BROWNSVILLE, RGV – The ACLU has sued the Obama administration following the opening of the Department of Homeland Security’s new family detention center in Dilley, South Texas.

The group claims asylum seekers from Central America are being detained as an intimidation tactic to scare other undocumented immigrants from crossing into the United States.

Meanwhile, Mary Meg McCarthy, executive director of the National Immigrant Justice Center, has penned an op-ed in which she says new detention center for mothers and children “compounds national shame.”

The controversial Dilley facility, about 70 miles southwest of San Antonio, is projected to grow to be the largest in the country. It has an immediate capacity to detain about 450 mothers and children, but DHS plans to expand capacity to detain up to 2,400 by late spring 2015. DHS Secretary Jeh Johnson has already visited the 50-ACRE compound.
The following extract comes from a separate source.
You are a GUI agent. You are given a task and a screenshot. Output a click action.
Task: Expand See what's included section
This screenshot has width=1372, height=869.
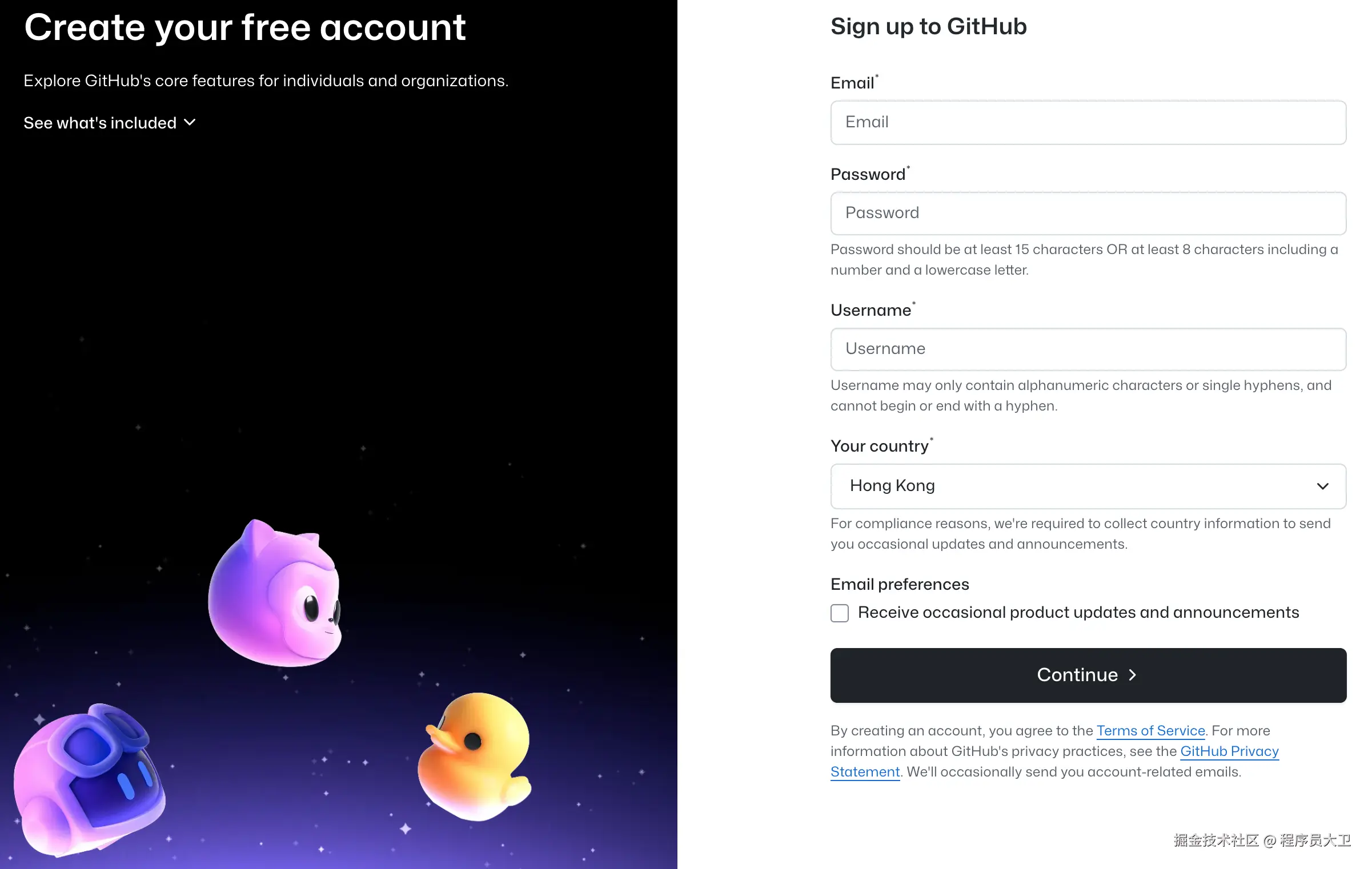pos(101,123)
The Obama administration’s blanket no-release policy is a violation of federal immigration law and regulations, as well as the Fifth Amendment of the U.S. Constitution, which prohibit the blanket detention of asylum seekers for purposes of general deterrence, the complaint from ACLU charges.

“Locking up families and depriving them of their liberty in order to scare others from seeking refuge in the U.S. is inhumane and illegal,” said Judy Rabinovitz, deputy director of the ACLU’s Immigrants’ Rights Project, in a news release highlighting her group’s class action lawsuit.

“The government should not be using these mothers and their children as pawns. They have already been through devastating experiences, and imprisoning them for weeks or months while they await their asylum hearings is unnecessary and traumatizing.”

The ACLU lawsuit aims to “invalidate that policy and ensure that the families’ cases receive individualized reviews.” Asylum-seeking mothers and children are being detained at facilities across the country, the ACLU states, in places such as Karnes, Texas, and Berks County, Penn., and now Dilley.

“With the government’s opening of a huge new family detention facility in Dilley and plans to expand the capacity of the Karnes facility, Texas once again has the ignoble distinction of imprisoning more women and children than any other state,” said Adriana Piñon, senior staff attorney for the ACLU of Texas. “These families have already been determined by government officials to qualify for asylum proceedings, and many have family members ready to take them in. It is inexcusable to keep them locked up in prison-like conditions while they await their hearings.”

In her op-ed, the NIJC’s McCarthy said she is “deeply disappointed” in the opening of the new lockup in Dilley. McCarthy said the vast majority of mothers and children who will be “warehoused in Dilley” came to the United States—usually presenting themselves to Border Patrol agents—because they were forced to flee rampant violence in Central America.

“During fiscal year 2014, more than half of individuals entering family detention facilities were children, including many infants and toddlers. Detention is particularly harmful for children and survivors of violence, who frequently suffer psychological trauma and mental health issues. Family detention centers are located in remote places where access to legal counsel is minimal, even though it is critical to helping asylum seekers navigate our complex immigration system to get life-saving relief from deportation,” McCarthy wrote.

Rather than locking up mothers and children, the U.S. government should release them on cost-effective, humane alternatives to detention, which cost as little as 70 cents to $17 per person per day compared to the projected daily cost of detention at Dilley of $298 per person, McCarthy said.

“Many of the mothers and children who have fled to the United States have family here who are ready to take them in and help them heal from trauma as they await their asylum hearings. While Secretary Johnson touted a new in-country refugee application process for certain Central American children who have family in the United States, his suggestion that such a limited program is a silver bullet that solves the protection needs of all those in imminent danger is disingenuous and wrongly perpetuates the myth that women and children arriving at our borders do not have legitimate protection needs of their own.”

McCarthy added that detaining mothers and children is “misguided, inhumane, and a waste of taxpayer dollars.” She pointed out that President Obama recently reminded Americans that “we were once strangers too,” and called upon Americans this holiday season “to reflect on those who are strangers in our midst and remember what it was like to be a stranger.”

“Detaining families is not in line with American values. NIJC calls on President Obama to treat all families humanely and end the use of family detention before more children and mothers are harmed,” McCarthy added.

During his visit to Dilley, DHS Secretary Johnson said: “This must be clear: Our borders are not open to illegal migration.”